* [TASK TO COMPLETE]: Print verbatim the lines from the beginning of the entries through the line containing "This screenshot has width=1760, height=787.", both ends included. Pictures should be left out.

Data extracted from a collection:
....................

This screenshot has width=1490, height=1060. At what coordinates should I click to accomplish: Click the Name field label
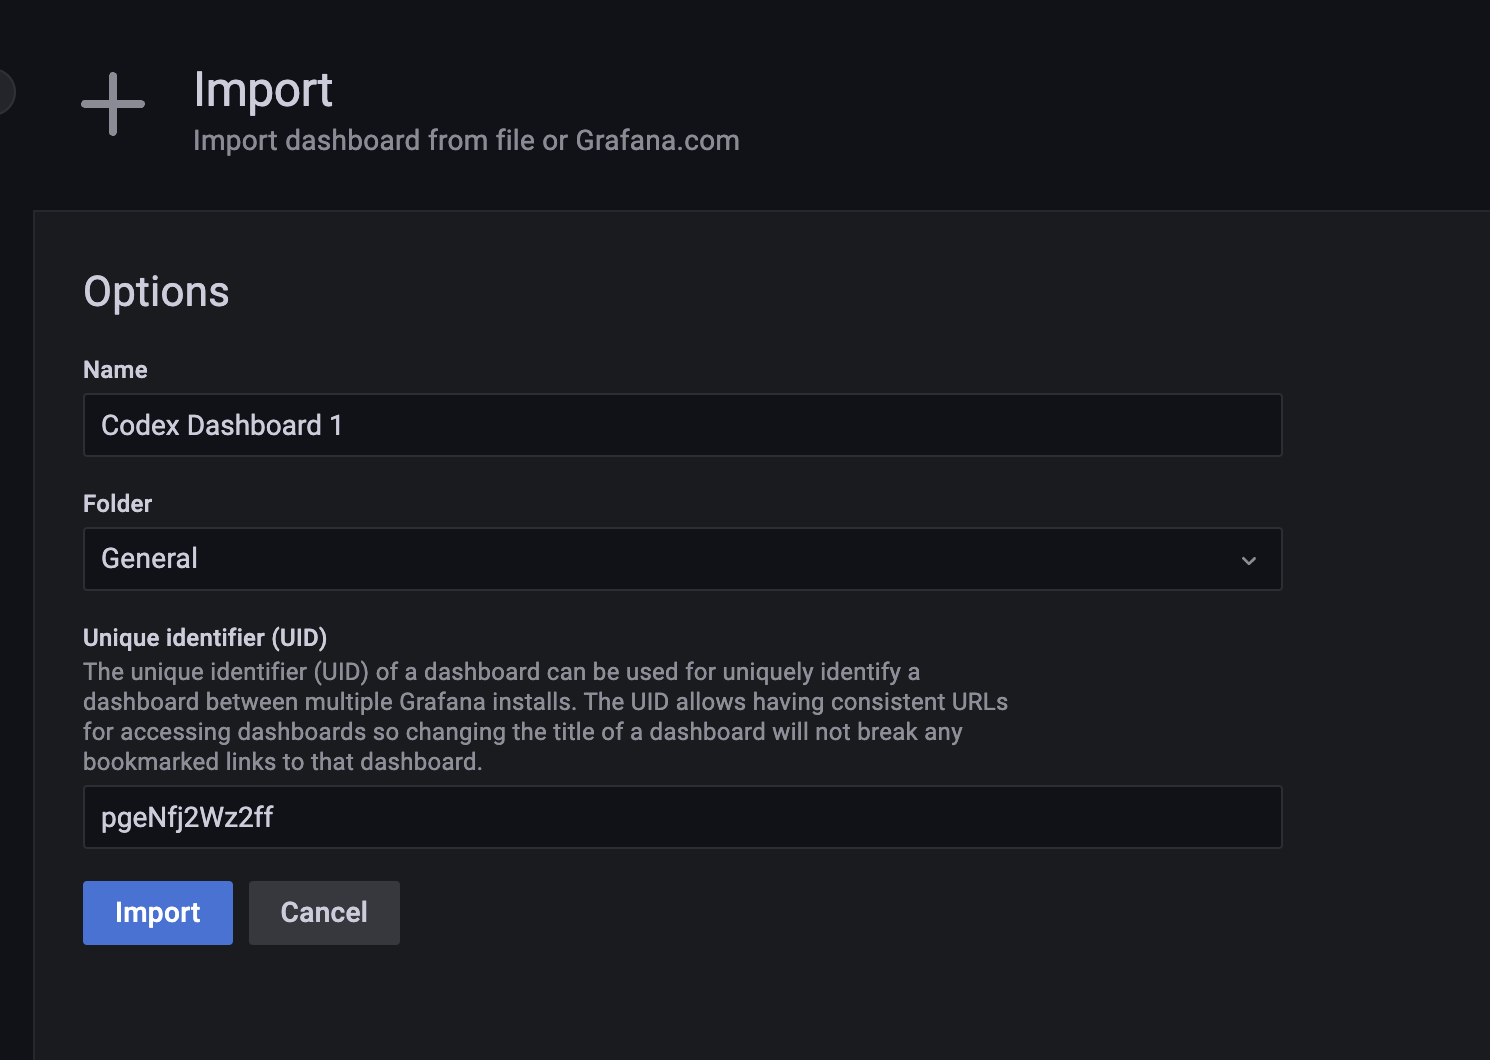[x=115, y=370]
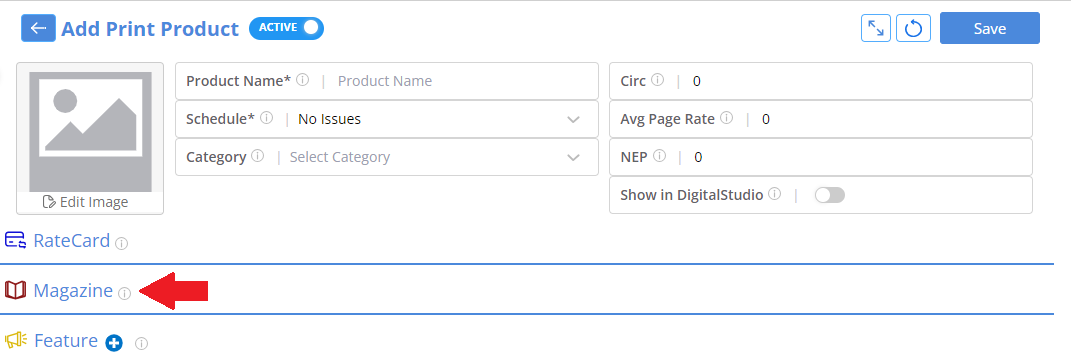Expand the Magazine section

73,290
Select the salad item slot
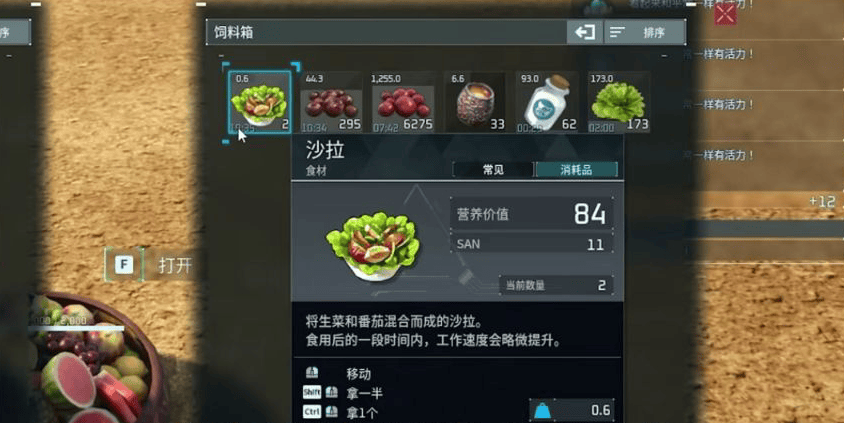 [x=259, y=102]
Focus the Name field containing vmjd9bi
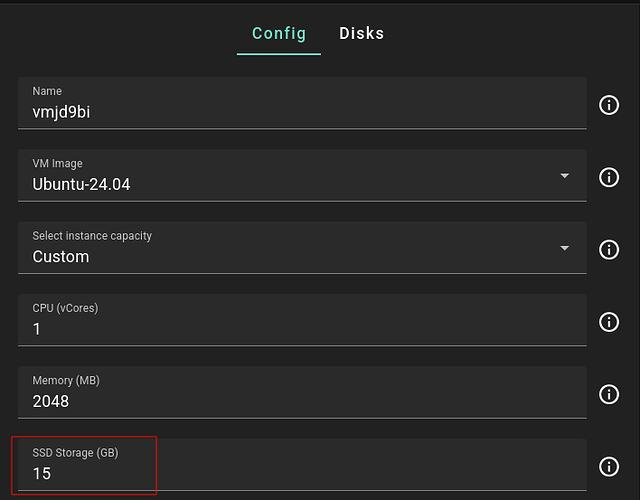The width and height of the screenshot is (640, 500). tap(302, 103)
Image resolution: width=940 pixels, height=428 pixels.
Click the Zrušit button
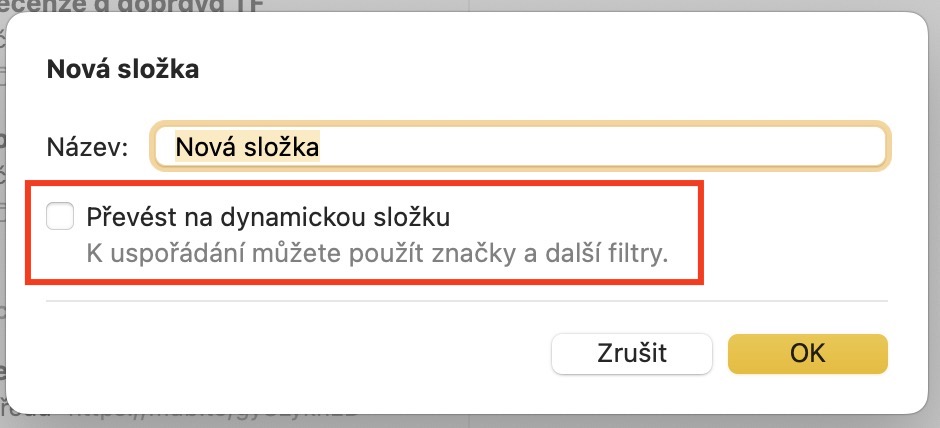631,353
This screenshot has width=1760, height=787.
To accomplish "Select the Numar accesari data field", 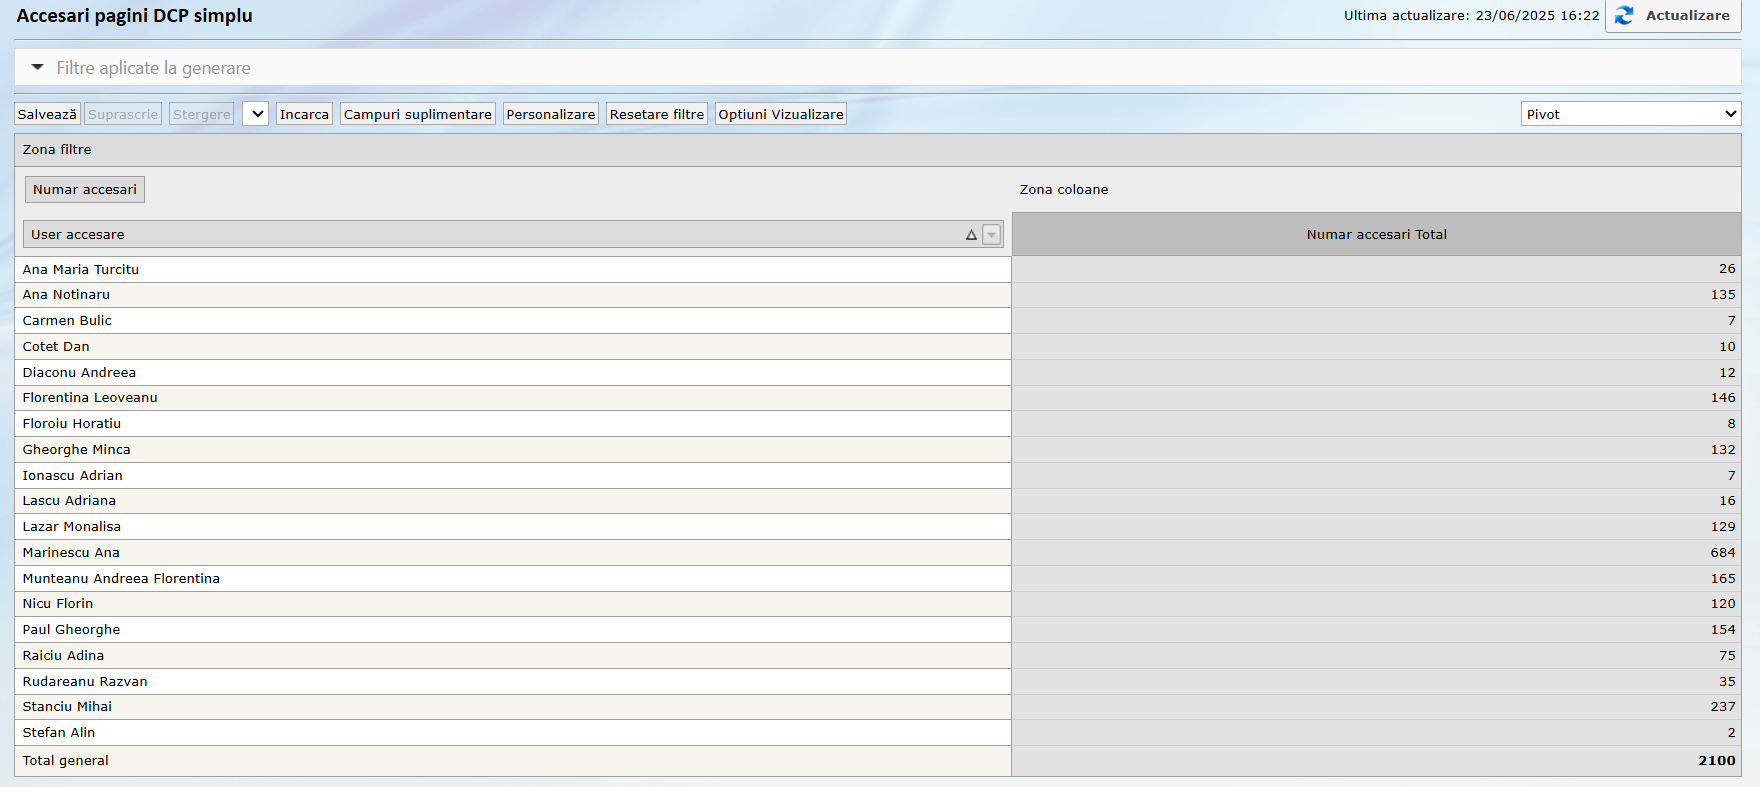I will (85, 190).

....................

* [RESULT]:
This screenshot has width=1490, height=1060. At what coordinates should I click to accomplish: Click the Name field label
[x=115, y=370]
Expand the Magazine section

73,290
Select the salad item slot
 [x=259, y=102]
Focus the Name field containing vmjd9bi
The width and height of the screenshot is (640, 500). tap(302, 103)
Image resolution: width=940 pixels, height=428 pixels.
Click the Zrušit button
631,353
This screenshot has width=1760, height=787.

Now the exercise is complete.